Australasia 1985: Breaking with Britain
As late as 1941, British dominance in Australasia and the South Pacific was unchallenged. By the 1970s this era was over, with Britain joining the European Community and abandoning almost all its remaining colonies. Australia and New Zealand responded by reinventing themselves, revamping their economies, and, in the case of N.Z., adopting a fierce anti-nuclear policy which irritated both the United States and France.
7 Jul 1978 Independence of the Solomon Islands▲
The Solomon Islands is made independent of the United Kingdom, with 35 year old Chief Minister Peter Kenilorea becoming Prime Minister.
1 Oct 1978 Independence of Tuvalu▲
Tuvalu—formerly called the Ellice Islands—gains independence from the United Kingdom, with Toaripi Lauti as its first Prime Minister and Funafuti atoll as its capital.

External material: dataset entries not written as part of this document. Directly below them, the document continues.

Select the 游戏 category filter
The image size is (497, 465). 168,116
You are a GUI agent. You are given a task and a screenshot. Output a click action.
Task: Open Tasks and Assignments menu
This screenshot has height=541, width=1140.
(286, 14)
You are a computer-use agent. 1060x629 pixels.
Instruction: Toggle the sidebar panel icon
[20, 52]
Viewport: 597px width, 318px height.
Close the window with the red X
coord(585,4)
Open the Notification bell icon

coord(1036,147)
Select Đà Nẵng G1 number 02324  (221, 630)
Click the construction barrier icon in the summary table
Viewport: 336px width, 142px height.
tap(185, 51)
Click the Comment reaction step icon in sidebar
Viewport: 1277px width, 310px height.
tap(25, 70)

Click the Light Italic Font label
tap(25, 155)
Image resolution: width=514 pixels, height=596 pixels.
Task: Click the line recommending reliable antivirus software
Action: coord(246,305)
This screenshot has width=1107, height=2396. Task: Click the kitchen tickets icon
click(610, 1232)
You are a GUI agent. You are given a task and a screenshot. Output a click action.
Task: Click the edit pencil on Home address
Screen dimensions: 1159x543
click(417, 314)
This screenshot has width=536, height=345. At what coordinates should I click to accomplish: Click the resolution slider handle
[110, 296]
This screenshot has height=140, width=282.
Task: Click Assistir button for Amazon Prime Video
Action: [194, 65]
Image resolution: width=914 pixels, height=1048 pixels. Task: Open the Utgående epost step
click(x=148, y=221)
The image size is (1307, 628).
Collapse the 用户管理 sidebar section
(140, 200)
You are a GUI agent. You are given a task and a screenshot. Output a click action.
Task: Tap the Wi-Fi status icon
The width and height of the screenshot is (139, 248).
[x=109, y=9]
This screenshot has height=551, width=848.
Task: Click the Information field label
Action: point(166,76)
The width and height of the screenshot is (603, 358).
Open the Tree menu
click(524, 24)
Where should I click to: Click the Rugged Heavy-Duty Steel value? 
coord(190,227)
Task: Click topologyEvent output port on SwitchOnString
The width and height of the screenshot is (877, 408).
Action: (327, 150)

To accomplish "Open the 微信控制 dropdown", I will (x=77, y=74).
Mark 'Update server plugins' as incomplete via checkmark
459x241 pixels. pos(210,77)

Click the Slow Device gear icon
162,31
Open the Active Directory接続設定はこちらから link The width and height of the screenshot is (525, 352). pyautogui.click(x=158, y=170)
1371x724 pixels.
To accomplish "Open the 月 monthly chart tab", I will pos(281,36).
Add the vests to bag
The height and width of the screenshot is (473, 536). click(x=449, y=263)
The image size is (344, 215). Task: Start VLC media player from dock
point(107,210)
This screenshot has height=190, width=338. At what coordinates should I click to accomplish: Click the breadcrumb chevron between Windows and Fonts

12 Jul 1979 Kiribati Independence▲
The Gilbert Islands becomes independent from the United Kingdom as the Independent and Sovereign Republic of Kiribati (“Kiribati” is the Gilbertese rendition of “Gilberts”), under 29 year old President Ieremia Tabai. Following this, the United States gives up its claims to 14 islands of the Line and Phoenix chains in the 1979 Treaty of Tarawa.
8 Jun–29 Aug 1980 Coconut War▲
Jimmy Stevens, leader of the separatist Nagriamel movement on Espiritu Santo, New Hebrides, leads an uprising against the colonial officials and the plans for independence of the New Hebrides as Vanuatu. With the support of French-speaking land owners and the American-run Phoenix Foundation, Stevens blockades the airport and declares the independence of Espiritu Santo as the “State of Vemerana”. On the request of Vanuatu’s Prime Minister-elect, Walter Lini, Papua New Guinea intervenes, ending the rebellion with only a few casualties.
30 Jul 1980 Independence of Vanuatu▲
The Anglo-French Condominium of New Hebrides (Nouvelles-Hébrides) is granted independence by France and the United Kingdom, becoming the Republic of Vanuatu. The independence process is complicated by foreign owners, who were dispossessed and received compensation in 1979, and the Coconut War over secessionist movements in Tanna and Espiritu Santo.
4 Feb 1985 New Zealand nuclear-free zone▲
In February 1985 New Zealand’s Fourth Labour Government, under Prime Minister David Lange, passed nuclear-free zone legislation, barring nuclear-powered or nuclear-armed ships from entering NZ waters. As the US Navy refused to confirm or deny the presence of nuclear weapons on its vessels, this action effectively banned US warships from visiting NZ. In response, the US suspended its ANZUS obligations to New Zealand, effectively limiting the alliance to the US and Australia. Unperturbed, the Labour Government continued on to pass the New Zealand Nuclear Free Zone, Disarmament, and Arms Control Act on 8 June 1987.
10 Jul 1985 Sinking of the Rainbow Warrior▲
In Operation Satanique, French agents detonate bombs in the Greenpeace flagship, the Rainbow Warrior, at 11:38pm and 11:45pm in the port of Auckland, New Zealand, sinking it and killing one crew member. The operation prevents the boat from leading protests against French nuclear testing in Muroroa. France initially denies involvement, condemning what it calls a terrorist attack, but in the following months two of its agents are captured by NZ police, leading to an international scandal and the resignation of the French Defence Minister.